Urine, blood, breath, hair, saliva, and sweat are all types of lab tests for drug consumption. Urine testing is most widely used because it is noninvasive, simple to obtain, and yields a detectable concentration of most drugs; however, it does not measure impairment. Blood levels of drugs can provide more information about level of impairment, but must be obtained invasively, and drug metabolism may shorten the time in which a drug can be detected in the bloodstream, compared to urine sampling. The best evidence for long-term drug use is the combination of a good history and a urine toxicology screen [ 176].
Conclusion
Clinicians continue to be the most respected source of lifestyle modification information [15]. A number of psychological treatments have been found to be effective in health-damaging behaviors [ 177]. A basic psychosomatic assumption is the consideration of patients as partners in managing disease. The partnership paradigm includes collaborative care (a patient-physician relationship in which physicians and patients make health decisions together) [178, 179] and self-management (a plan that provides patients with problem-solving skills to enhance their self-efficacy) [180, 181].
The assessments of lifestyle are underutilized despite considerable evidence of their effectiveness in both clinical and normal populations [8]. Methods for assessing lifestyles were presented in this review.
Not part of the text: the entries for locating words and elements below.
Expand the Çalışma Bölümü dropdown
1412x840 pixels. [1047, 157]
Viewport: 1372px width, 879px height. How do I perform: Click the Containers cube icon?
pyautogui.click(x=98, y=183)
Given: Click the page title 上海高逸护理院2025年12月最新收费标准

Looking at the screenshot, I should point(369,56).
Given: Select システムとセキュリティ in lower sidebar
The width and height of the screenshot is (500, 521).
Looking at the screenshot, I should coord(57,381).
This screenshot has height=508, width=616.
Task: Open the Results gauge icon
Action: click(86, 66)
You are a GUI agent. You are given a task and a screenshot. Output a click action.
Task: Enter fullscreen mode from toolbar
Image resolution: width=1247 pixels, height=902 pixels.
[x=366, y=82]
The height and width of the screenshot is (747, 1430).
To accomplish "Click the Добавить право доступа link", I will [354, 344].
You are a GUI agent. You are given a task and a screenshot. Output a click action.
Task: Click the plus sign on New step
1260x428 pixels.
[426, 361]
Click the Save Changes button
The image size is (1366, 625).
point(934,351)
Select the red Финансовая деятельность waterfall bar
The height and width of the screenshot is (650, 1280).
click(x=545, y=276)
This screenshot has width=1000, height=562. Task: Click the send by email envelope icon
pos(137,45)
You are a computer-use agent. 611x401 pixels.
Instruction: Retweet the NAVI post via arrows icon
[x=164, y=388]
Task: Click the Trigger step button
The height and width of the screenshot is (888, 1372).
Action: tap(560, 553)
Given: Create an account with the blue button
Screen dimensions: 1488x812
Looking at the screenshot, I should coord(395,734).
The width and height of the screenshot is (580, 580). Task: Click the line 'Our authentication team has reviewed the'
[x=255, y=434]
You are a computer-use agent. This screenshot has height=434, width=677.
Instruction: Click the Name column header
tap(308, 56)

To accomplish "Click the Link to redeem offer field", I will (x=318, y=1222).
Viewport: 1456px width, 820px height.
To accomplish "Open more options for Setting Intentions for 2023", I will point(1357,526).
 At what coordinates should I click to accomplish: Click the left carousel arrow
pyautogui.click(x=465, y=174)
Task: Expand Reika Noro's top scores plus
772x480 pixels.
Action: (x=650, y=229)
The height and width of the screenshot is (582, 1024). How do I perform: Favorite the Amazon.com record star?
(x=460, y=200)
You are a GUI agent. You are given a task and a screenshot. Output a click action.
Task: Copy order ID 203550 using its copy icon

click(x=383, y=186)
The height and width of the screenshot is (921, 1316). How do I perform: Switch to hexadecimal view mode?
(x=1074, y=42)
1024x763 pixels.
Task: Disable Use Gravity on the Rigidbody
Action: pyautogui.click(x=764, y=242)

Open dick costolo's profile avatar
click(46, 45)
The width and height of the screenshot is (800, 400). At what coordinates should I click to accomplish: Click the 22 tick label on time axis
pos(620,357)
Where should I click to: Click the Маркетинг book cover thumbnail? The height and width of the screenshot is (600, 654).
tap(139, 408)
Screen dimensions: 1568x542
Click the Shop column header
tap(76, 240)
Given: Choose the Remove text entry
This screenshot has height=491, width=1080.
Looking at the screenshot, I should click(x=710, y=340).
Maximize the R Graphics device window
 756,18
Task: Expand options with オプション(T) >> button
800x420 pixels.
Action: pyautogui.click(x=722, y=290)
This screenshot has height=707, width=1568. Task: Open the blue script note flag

To evaluate behaviors in clinical practice via interview, not only clinimetric and psychometric assessment is essential. Behavioral analysis should also include functional analysis of behavior. Several validated developmental and behavioral instruments that are easily and briefly administered are available. Questionnaires are typically chosen for population studies because they possess the characteristics of non-reactiveness (they do not alter the behavior of the individual being surveyed), practicality (there are reasonable study costs and participant convenience), applicability (the instrument can be designed to suit the particular population in question), and accuracy (it is both reliable and valid). However, currently methods to assess diet intake, physical activity, alcohol, smoking and other illicit drugs suffer from serious methodological defects such as underreporting and overreporting and the influence of cultural and social ideas in the definition of what it is considered acceptable consumption [14]. Assessment of the patient's behavior only based on the verbal report remains insufficient for a complete analysis and for prediction of his/her daily behavior; implementation of tools for assessing lifestyle has therefore been recommended [90].